Dining in New Orleans - 5 stars -
New Orleans is world-famous for its food. The indigenous cuisine is distinctive and influential. From centuries of amalgamation of the local Creole, haute Creole, and New Orleans French cuisines, New Orleans food has developed. Local ingredients, French, Spanish, Italian, African, Native American, Cajun, Chinese, and a hint of Cuban traditions combine to produce a truly unique and easily recognizable Louisiana flavor.

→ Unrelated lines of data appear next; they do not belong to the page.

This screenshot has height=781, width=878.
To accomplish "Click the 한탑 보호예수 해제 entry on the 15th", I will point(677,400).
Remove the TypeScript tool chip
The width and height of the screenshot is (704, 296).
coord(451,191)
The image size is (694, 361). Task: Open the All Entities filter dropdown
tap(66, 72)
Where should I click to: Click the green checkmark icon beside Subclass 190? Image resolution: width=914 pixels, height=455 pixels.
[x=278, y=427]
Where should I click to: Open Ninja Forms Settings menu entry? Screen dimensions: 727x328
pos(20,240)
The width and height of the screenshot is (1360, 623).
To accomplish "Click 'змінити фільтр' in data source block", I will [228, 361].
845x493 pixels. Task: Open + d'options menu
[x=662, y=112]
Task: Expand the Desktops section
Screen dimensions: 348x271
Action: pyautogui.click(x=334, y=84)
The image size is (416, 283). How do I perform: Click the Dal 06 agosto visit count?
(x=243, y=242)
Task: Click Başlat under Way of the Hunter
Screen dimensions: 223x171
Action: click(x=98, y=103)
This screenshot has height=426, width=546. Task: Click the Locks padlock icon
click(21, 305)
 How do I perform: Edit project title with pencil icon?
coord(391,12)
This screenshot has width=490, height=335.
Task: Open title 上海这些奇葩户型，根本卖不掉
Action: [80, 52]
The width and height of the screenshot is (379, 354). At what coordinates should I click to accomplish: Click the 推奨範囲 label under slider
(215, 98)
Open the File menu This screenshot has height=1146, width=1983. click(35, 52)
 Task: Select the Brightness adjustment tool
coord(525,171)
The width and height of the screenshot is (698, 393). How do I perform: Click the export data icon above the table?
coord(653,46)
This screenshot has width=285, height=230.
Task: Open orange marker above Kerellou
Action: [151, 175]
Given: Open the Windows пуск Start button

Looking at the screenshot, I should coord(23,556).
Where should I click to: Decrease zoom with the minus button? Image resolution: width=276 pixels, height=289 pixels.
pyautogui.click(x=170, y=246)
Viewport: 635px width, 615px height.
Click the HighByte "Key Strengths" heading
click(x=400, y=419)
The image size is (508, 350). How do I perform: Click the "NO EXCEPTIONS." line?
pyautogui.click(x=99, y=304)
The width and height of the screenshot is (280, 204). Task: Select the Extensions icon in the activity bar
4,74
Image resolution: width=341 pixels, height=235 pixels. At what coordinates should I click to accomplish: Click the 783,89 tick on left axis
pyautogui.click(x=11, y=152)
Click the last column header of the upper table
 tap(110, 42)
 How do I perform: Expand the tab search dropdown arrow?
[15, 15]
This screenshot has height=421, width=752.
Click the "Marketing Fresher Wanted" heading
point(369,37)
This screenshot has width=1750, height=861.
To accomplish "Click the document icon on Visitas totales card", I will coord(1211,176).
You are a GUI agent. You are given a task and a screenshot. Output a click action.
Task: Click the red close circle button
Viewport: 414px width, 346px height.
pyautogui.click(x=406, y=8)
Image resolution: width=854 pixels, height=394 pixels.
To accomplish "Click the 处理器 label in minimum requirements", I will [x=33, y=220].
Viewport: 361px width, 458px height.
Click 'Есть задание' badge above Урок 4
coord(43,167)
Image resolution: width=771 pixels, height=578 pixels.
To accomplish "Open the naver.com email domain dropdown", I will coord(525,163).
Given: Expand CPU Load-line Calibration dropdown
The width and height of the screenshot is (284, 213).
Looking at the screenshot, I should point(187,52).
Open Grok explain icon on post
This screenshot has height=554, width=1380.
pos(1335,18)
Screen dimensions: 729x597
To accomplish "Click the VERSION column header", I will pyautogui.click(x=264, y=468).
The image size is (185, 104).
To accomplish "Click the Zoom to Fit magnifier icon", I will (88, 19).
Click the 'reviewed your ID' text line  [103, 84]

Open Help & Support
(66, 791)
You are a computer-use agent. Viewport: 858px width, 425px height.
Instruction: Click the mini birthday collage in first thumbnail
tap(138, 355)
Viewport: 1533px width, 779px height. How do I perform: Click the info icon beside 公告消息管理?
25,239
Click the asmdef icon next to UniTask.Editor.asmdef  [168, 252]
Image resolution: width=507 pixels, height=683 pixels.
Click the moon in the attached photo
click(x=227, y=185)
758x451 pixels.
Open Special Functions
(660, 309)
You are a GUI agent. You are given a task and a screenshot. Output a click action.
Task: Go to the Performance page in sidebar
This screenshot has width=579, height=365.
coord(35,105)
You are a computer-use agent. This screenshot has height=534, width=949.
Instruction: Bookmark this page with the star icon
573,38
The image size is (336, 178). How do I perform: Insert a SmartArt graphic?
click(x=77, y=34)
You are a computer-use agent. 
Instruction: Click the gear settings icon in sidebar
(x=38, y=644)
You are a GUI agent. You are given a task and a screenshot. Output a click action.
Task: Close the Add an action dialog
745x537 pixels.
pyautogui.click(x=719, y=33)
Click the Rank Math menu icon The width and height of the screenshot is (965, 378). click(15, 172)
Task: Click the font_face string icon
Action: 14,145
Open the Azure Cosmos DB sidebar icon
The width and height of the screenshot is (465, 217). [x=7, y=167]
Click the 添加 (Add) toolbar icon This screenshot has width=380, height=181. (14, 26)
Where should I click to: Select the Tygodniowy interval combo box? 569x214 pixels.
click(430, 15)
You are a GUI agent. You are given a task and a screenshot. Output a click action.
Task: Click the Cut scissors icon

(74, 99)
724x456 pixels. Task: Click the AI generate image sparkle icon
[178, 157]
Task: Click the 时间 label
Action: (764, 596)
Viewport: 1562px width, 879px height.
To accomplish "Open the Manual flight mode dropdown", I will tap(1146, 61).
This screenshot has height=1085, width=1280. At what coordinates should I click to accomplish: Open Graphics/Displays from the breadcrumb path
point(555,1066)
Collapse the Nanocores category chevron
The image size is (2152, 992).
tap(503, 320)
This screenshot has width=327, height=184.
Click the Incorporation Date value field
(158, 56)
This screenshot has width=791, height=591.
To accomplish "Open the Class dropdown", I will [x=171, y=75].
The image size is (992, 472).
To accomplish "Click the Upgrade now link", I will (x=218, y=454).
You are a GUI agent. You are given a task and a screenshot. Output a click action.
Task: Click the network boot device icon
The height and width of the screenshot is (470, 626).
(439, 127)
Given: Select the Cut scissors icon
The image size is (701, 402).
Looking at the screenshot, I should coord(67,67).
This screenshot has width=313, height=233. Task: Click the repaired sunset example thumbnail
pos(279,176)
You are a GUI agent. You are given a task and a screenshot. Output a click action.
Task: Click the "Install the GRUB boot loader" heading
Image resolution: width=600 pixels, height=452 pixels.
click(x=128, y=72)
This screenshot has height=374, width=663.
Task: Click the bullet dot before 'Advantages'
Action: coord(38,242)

New Orleans is known for specialties like beignets (locally pronounced like "ben-yays"), square-shaped fried pastries that could be called "French doughnuts" (served with café au lait made with a blend of coffee and chicory rather than only coffee); and Po' boy and Italian Muffuletta sandwiches; Gulf oysters on the half-shell, fried oysters, boiled crawfish, and other seafood; étouffée, jambalaya, gumbo, and other Creole dishes; and the Monday favorite of red beans and rice. (Louis Armstrong often signed his letters, "Red beans and ricely yours".) Another New Orleans specialty is the praline, a candy made with brown sugar, granulated sugar, cream, butter, and pecans.
There are too numerous good restaurants offering local flavor to list. Several are not far from Southern Yacht Club, and include SYC's own restaurant.
So weather it Cajun or Creole, shrimp, oysters, crabs or gumbo -- you name it, you can probably find it in New Orleans!